(WORKING DATA Opens)
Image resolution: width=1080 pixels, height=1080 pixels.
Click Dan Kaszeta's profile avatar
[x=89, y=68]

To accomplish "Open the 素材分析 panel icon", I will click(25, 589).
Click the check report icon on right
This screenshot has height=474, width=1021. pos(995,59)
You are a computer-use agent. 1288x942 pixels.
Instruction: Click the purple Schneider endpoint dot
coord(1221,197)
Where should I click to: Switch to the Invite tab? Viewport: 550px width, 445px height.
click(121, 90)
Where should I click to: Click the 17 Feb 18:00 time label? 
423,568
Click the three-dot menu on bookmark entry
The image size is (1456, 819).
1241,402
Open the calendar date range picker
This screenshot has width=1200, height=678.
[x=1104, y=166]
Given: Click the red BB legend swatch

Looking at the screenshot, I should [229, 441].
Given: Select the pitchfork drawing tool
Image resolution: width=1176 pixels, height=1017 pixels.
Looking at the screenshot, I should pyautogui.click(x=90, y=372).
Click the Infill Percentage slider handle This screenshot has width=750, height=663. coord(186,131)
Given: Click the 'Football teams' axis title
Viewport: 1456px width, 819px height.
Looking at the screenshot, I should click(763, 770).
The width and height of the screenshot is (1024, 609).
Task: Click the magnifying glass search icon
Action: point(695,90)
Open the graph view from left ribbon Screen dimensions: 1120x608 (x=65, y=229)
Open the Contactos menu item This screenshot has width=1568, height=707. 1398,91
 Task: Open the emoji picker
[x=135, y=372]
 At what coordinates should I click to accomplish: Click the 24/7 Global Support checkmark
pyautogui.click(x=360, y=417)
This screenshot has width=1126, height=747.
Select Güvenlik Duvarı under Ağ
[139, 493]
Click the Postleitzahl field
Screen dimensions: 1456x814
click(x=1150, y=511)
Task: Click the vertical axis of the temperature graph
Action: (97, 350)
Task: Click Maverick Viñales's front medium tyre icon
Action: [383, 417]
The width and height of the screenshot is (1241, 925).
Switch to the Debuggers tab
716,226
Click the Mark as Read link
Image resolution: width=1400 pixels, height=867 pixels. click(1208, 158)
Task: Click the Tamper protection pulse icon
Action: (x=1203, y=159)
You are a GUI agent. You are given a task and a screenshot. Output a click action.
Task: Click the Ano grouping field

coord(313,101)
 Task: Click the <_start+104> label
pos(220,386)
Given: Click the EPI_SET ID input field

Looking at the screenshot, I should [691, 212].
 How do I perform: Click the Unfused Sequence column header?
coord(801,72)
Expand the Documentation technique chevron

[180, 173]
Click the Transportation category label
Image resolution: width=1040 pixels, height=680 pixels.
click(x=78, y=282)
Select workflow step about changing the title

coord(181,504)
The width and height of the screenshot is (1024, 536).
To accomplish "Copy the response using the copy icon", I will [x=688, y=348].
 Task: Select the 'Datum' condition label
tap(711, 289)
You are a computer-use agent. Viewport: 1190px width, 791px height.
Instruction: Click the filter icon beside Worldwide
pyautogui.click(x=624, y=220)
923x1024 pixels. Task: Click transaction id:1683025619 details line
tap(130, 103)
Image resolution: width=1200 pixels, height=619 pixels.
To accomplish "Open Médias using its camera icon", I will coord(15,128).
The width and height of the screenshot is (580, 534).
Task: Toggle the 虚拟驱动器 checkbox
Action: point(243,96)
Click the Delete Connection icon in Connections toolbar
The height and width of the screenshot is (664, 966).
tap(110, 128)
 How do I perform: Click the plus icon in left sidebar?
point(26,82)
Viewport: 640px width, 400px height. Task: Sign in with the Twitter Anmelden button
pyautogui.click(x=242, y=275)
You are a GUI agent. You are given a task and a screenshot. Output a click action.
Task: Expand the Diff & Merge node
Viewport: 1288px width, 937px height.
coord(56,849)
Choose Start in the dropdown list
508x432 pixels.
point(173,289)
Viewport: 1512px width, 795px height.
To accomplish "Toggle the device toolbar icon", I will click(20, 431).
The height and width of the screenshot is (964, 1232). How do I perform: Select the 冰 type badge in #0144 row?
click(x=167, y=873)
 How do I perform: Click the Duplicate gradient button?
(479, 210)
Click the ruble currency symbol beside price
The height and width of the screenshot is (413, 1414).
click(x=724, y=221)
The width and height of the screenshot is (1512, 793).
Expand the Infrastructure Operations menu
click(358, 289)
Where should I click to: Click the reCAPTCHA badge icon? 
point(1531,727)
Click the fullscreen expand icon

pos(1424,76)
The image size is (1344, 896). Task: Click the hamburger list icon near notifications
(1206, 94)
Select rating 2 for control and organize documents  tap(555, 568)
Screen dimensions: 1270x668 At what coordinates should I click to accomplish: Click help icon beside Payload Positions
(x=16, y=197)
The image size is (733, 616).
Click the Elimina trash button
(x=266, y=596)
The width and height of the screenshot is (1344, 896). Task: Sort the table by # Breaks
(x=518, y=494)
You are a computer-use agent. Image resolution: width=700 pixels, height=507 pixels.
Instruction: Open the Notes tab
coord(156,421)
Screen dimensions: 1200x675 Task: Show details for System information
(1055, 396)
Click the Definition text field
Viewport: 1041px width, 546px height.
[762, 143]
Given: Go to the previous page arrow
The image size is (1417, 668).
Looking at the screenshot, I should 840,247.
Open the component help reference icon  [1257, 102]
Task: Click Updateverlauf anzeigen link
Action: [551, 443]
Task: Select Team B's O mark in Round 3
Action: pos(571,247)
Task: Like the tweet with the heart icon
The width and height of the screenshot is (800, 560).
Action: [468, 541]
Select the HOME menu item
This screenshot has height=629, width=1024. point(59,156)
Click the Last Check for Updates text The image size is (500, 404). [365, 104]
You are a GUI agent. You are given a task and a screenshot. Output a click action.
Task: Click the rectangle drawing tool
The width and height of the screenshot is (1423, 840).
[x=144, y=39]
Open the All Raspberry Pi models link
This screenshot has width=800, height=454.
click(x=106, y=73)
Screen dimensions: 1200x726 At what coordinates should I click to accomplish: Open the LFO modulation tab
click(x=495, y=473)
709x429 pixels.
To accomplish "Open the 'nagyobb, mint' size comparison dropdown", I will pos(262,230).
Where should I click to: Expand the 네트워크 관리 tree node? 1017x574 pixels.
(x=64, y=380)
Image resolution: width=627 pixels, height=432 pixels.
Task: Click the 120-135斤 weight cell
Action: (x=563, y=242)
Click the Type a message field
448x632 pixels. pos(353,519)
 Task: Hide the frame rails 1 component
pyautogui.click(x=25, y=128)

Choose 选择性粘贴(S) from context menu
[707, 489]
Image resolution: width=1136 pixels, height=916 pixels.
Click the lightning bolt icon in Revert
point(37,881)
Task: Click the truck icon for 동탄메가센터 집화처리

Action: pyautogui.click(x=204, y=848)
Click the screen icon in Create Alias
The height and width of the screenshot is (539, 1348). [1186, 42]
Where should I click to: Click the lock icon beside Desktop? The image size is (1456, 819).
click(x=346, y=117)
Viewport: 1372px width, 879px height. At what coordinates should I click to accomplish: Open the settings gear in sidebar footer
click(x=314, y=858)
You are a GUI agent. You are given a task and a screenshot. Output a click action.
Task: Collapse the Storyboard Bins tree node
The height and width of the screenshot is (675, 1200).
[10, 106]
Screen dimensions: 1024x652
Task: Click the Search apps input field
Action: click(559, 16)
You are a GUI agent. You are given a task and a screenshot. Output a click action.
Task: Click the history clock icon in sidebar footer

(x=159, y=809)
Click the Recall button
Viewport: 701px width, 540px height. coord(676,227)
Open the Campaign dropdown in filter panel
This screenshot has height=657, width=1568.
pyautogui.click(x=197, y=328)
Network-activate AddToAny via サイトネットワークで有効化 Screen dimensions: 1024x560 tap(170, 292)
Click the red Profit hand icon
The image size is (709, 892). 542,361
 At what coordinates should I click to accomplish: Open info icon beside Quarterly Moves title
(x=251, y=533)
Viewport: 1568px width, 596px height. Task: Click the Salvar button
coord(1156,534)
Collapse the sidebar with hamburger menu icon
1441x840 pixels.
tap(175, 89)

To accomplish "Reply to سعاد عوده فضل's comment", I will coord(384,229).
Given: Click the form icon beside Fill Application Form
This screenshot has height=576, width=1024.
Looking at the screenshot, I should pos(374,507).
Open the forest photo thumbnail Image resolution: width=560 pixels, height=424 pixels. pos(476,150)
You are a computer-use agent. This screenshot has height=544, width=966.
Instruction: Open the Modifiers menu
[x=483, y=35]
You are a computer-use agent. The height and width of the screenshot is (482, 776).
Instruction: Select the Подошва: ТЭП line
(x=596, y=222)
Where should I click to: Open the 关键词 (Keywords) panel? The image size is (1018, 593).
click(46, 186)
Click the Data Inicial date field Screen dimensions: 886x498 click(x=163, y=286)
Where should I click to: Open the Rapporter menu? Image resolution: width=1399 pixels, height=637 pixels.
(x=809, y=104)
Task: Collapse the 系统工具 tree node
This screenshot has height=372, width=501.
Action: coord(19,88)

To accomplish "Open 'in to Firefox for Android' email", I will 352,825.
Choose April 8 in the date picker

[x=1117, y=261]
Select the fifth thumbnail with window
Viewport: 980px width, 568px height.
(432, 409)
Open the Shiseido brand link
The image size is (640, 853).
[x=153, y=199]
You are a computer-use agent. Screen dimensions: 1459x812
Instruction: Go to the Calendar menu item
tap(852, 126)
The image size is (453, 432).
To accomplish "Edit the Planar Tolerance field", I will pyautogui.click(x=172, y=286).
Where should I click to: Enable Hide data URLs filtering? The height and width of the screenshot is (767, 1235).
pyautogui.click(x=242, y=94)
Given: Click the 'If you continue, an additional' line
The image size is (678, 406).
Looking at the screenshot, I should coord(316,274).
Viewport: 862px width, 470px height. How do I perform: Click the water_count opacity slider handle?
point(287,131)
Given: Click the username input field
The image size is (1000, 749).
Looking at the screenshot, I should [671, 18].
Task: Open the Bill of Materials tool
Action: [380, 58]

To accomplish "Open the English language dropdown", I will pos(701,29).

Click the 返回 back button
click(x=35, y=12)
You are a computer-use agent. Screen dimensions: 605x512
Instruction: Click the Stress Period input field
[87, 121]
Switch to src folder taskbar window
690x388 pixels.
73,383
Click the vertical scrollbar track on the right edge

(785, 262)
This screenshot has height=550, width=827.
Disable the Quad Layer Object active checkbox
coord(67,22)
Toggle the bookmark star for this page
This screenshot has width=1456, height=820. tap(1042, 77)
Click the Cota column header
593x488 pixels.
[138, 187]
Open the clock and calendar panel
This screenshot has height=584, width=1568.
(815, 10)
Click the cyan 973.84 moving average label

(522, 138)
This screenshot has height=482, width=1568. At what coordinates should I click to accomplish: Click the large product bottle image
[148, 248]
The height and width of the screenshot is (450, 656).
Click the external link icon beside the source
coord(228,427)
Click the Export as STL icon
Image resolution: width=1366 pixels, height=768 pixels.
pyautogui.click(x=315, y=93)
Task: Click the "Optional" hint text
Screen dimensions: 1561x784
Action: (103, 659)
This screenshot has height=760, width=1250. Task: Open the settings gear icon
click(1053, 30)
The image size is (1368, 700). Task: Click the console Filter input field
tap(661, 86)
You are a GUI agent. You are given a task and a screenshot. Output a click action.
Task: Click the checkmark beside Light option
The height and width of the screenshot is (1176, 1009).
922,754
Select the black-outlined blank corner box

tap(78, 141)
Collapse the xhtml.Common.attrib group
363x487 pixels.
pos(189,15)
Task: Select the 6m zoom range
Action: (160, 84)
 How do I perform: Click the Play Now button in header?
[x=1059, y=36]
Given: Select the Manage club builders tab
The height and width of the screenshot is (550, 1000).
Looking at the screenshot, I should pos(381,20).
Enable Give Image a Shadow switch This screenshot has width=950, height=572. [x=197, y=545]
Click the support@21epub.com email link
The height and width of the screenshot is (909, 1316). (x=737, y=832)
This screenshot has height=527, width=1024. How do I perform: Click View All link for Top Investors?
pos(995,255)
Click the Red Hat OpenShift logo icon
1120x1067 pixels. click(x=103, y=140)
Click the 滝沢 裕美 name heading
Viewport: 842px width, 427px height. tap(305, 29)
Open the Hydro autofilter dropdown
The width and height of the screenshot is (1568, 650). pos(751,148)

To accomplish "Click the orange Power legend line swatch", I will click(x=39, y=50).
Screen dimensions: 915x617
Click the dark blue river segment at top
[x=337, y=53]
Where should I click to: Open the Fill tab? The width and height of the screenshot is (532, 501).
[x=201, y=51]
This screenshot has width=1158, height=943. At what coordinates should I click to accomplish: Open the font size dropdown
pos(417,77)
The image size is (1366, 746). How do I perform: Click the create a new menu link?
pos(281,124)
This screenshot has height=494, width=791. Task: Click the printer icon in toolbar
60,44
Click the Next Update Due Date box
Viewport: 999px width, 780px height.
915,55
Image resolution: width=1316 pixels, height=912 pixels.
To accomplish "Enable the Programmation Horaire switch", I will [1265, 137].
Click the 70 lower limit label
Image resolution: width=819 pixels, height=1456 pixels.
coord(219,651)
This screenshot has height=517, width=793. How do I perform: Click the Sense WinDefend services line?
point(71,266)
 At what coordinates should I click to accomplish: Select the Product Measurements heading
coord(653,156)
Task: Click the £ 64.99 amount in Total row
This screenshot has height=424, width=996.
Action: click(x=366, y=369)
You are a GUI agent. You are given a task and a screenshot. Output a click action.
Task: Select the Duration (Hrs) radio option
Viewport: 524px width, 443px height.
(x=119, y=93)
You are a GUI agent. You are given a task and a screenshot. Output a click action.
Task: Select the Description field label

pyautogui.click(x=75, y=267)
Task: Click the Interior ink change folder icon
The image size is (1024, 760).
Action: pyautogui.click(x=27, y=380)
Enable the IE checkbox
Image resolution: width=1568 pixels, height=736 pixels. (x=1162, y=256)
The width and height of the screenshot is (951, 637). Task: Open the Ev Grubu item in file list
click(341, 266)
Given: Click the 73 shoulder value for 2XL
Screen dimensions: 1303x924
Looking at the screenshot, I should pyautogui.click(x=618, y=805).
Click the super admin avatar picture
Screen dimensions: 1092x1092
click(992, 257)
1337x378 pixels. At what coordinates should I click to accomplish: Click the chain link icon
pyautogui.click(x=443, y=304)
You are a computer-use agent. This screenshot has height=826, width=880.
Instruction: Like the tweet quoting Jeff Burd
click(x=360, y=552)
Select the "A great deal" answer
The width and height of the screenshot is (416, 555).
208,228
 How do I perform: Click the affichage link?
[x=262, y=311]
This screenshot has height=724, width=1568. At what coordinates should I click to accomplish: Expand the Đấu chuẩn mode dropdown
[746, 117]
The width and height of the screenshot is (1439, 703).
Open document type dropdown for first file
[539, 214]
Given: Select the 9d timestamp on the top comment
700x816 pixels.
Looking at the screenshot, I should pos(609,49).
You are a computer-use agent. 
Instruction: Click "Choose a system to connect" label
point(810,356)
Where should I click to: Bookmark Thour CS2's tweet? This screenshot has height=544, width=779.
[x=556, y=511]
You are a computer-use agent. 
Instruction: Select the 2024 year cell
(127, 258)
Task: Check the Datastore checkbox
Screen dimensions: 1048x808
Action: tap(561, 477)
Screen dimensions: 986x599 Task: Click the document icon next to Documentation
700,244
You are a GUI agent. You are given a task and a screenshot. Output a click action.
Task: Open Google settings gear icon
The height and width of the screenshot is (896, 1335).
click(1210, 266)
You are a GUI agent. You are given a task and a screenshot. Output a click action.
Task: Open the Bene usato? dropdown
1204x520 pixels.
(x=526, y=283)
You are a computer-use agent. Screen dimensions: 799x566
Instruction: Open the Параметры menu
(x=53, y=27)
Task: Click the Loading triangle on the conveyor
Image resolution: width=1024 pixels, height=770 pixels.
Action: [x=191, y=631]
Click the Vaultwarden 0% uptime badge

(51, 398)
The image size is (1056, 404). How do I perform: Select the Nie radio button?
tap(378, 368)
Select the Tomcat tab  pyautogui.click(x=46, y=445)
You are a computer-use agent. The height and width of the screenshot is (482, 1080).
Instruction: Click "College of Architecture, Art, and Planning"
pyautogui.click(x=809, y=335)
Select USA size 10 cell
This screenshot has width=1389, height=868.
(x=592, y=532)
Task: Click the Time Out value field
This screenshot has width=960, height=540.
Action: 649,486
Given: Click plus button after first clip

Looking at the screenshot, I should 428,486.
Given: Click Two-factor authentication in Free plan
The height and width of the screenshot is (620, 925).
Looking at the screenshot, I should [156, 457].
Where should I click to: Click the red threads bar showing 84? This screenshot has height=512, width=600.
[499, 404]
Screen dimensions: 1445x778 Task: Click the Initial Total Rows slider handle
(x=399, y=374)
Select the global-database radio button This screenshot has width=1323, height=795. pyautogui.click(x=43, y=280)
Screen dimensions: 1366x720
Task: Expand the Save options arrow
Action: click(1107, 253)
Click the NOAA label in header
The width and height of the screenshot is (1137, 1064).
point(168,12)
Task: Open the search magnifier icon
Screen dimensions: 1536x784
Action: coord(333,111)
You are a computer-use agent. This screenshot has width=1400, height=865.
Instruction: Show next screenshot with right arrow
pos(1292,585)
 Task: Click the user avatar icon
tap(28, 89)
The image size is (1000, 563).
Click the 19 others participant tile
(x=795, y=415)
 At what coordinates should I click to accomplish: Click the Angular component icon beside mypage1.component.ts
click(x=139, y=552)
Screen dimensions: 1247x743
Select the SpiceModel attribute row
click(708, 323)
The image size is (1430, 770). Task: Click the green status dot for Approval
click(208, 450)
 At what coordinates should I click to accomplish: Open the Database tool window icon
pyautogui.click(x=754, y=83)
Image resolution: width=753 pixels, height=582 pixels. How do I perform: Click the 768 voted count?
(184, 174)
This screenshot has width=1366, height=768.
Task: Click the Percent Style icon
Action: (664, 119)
(WORKING DATA Closes)
:: WHAT THE EXERCISE ASKS ::
Reproduce exactly the lines from the one containing "The height and width of the screenshot is (620, 925)." through the last line of the records above, including both, and nothing else.

:: OUTPUT OF THE EXERCISE ::
The height and width of the screenshot is (620, 925).
Looking at the screenshot, I should [156, 457].
Where should I click to: Click the red threads bar showing 84? This screenshot has height=512, width=600.
[499, 404]
Screen dimensions: 1445x778 Task: Click the Initial Total Rows slider handle
(x=399, y=374)
Select the global-database radio button This screenshot has width=1323, height=795. pyautogui.click(x=43, y=280)
Screen dimensions: 1366x720
Task: Expand the Save options arrow
Action: click(1107, 253)
Click the NOAA label in header
The width and height of the screenshot is (1137, 1064).
point(168,12)
Task: Open the search magnifier icon
Screen dimensions: 1536x784
Action: coord(333,111)
You are a computer-use agent. This screenshot has width=1400, height=865.
Instruction: Show next screenshot with right arrow
pos(1292,585)
 Task: Click the user avatar icon
tap(28, 89)
The image size is (1000, 563).
Click the 19 others participant tile
(x=795, y=415)
 At what coordinates should I click to accomplish: Click the Angular component icon beside mypage1.component.ts
click(x=139, y=552)
Screen dimensions: 1247x743
Select the SpiceModel attribute row
click(708, 323)
The image size is (1430, 770). Task: Click the green status dot for Approval
click(208, 450)
 At what coordinates should I click to accomplish: Open the Database tool window icon
pyautogui.click(x=754, y=83)
Image resolution: width=753 pixels, height=582 pixels. How do I perform: Click the 768 voted count?
(184, 174)
This screenshot has width=1366, height=768.
Task: Click the Percent Style icon
Action: (664, 119)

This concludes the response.